■ **EXERCISE BRIEF**
Reproduce the listing below word for word, starting with its first line and continuing through the line containing "[1165, 123]", with both of those lines included.

:::::

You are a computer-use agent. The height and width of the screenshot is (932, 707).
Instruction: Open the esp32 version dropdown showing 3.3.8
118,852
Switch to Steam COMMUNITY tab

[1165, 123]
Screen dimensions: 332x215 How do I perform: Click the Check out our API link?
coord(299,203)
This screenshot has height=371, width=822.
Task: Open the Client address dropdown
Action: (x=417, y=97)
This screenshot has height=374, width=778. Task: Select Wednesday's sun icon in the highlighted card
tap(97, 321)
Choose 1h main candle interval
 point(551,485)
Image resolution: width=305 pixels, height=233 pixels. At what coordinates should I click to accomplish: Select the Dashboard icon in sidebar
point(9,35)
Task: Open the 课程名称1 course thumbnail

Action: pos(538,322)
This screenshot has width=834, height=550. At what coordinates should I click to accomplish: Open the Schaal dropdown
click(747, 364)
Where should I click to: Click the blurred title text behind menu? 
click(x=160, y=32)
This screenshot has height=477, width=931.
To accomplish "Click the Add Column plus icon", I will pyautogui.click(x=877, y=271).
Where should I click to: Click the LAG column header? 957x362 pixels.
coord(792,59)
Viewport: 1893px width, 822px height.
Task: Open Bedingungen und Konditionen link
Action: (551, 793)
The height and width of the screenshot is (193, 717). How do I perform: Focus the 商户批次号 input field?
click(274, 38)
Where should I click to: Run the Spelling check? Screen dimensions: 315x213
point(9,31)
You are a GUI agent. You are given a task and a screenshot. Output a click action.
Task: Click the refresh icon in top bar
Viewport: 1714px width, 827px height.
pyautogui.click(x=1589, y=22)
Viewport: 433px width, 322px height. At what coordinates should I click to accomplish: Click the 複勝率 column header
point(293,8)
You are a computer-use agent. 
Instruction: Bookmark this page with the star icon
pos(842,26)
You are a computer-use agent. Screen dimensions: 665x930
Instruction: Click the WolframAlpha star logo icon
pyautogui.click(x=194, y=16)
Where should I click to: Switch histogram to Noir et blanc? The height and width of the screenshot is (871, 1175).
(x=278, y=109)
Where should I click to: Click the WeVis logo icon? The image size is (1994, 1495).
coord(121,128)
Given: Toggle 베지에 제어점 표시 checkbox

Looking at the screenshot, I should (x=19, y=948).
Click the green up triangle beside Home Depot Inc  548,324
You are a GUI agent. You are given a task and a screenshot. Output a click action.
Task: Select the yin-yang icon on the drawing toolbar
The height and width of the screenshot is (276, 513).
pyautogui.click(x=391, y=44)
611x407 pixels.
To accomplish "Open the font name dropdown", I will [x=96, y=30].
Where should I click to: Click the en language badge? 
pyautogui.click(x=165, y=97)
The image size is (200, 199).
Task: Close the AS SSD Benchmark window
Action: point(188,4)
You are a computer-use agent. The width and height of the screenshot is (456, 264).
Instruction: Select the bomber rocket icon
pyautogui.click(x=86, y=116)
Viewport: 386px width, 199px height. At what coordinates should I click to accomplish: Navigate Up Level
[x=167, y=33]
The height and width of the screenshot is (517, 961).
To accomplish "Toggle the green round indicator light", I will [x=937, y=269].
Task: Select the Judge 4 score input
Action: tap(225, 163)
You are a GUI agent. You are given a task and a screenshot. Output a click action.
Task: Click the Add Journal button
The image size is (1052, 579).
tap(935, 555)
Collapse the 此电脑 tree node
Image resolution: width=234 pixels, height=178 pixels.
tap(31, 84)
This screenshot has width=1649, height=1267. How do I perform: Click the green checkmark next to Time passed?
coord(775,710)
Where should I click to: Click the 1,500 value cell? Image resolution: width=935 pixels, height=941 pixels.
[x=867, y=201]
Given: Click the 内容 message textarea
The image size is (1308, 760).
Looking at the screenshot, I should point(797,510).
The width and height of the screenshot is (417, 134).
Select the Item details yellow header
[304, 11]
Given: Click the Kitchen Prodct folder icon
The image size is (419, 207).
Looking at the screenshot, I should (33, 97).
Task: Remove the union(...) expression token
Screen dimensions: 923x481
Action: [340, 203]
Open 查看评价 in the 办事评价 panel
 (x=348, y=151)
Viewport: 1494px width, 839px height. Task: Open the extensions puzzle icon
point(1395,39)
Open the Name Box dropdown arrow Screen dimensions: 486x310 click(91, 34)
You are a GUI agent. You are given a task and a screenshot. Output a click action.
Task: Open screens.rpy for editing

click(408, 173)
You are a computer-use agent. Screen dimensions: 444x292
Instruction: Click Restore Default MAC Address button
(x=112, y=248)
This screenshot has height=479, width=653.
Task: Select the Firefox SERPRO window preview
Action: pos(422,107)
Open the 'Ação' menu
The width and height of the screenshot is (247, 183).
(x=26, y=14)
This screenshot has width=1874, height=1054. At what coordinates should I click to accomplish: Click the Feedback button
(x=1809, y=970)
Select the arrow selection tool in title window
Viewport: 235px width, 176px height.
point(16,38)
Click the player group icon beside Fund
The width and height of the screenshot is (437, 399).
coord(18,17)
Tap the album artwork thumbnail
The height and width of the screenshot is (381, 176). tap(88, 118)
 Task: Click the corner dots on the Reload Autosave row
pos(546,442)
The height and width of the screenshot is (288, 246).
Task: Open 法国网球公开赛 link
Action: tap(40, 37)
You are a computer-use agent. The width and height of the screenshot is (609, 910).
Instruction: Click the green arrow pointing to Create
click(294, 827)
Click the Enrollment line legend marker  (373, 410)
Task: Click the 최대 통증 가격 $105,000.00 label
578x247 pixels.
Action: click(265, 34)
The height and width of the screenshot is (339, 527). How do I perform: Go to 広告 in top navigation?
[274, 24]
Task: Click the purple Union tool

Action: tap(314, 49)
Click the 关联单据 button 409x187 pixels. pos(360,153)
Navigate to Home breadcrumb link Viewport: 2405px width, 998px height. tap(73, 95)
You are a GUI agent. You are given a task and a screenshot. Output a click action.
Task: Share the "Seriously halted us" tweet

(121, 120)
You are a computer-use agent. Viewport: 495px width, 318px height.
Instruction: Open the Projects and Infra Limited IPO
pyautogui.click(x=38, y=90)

:::::

■ **FINAL ANSWER**
You are a computer-use agent. The height and width of the screenshot is (932, 707).
Instruction: Open the esp32 version dropdown showing 3.3.8
118,852
Switch to Steam COMMUNITY tab

[1165, 123]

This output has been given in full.